Oranges, Lemons and Apples dataset

This page is about a ridiculous toy-data-set-gathering exercise that I engaged in. It is a bit silly.

In March 2006 I gave a talk to the Thinking Society in Cambridge on Machine Learning and artificial thinking. For this talk I wanted to show a data set and show a couple of algorithms running on it so that, hopefully, people could understand what was going on from start to finish. I did not want to draw a fake dataset and assert that “data looks like this”. And gathering it myself forced me to think about some of the issues involved a bit more too. This is one of the plots I made:

[a scatter plot of heights and widths of oranges and lemons]

I recorded the height, width and mass of a selection of oranges, lemons and apples. I deliberately bought a few each of some different types to introduce some variety. I did not have ready access to calipers or any sophisticated equipment. The masses were measured with some digital kitchen scales, which rounded to the nearest 2g. The lengths were measured by holding the fruit between two CDs (compact discs) and making marks on a sheet of paper(!). This probably introduced some systematic error and a fair amount of random error. I just tried to be fairly consistent in my procedure. We often have to deal with whatever poor-quality features are available. The heights were measured along the core of the fruit. The widths were the widest width perpendicular to the height.

If you just want to look at some more pictures, see a subset of the slides from my talk showing just the oranges and lemons and a demo of K-means clustering. The clusters it finds roughly correspond to the different types of orange and lemon I bought. Only the “seconds” oranges, a selection of deformed oranges I bought cheaply, are not in a cluster of their own. These high variances oranges are scattered around the normal oranges, and one of them looks like a lemon…especially when coloured yellow. Full disclosure: it took me three random initializations to get the K-means demo to find the “right” solution.

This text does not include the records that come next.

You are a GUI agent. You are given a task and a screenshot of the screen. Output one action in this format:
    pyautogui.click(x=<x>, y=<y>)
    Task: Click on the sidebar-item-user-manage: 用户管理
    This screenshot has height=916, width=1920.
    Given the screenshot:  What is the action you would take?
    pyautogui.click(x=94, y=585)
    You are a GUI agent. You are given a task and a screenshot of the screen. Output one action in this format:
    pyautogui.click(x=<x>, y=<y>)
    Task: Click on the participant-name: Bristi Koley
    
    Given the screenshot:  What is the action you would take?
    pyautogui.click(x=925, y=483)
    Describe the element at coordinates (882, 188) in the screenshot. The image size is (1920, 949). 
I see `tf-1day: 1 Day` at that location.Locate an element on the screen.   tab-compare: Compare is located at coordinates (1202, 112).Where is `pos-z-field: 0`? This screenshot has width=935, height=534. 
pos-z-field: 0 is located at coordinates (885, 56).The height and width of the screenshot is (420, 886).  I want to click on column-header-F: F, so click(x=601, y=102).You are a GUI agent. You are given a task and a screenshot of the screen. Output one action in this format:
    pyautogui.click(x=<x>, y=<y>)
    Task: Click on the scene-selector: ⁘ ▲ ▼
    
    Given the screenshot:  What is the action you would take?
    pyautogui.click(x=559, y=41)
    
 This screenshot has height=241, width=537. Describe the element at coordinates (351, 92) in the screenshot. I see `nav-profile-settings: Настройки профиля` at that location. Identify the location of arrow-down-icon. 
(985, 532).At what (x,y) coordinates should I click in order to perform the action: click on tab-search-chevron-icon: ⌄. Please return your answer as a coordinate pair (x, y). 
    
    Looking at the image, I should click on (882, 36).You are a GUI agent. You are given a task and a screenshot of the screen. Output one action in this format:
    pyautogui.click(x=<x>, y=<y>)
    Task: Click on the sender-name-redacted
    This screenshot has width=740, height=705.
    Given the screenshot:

The data are available in a tab-separated unix text file format. The columns correspond to fruit type, defined in this file. An example Octave/Matlab script that read in these data and do a simple scatter plot may help clarify things. Several people have emailed me to ask if I have more of this data than provided here. I don’t.

October 2011: The BBC report on a real machine vision application: detecting rotten oranges.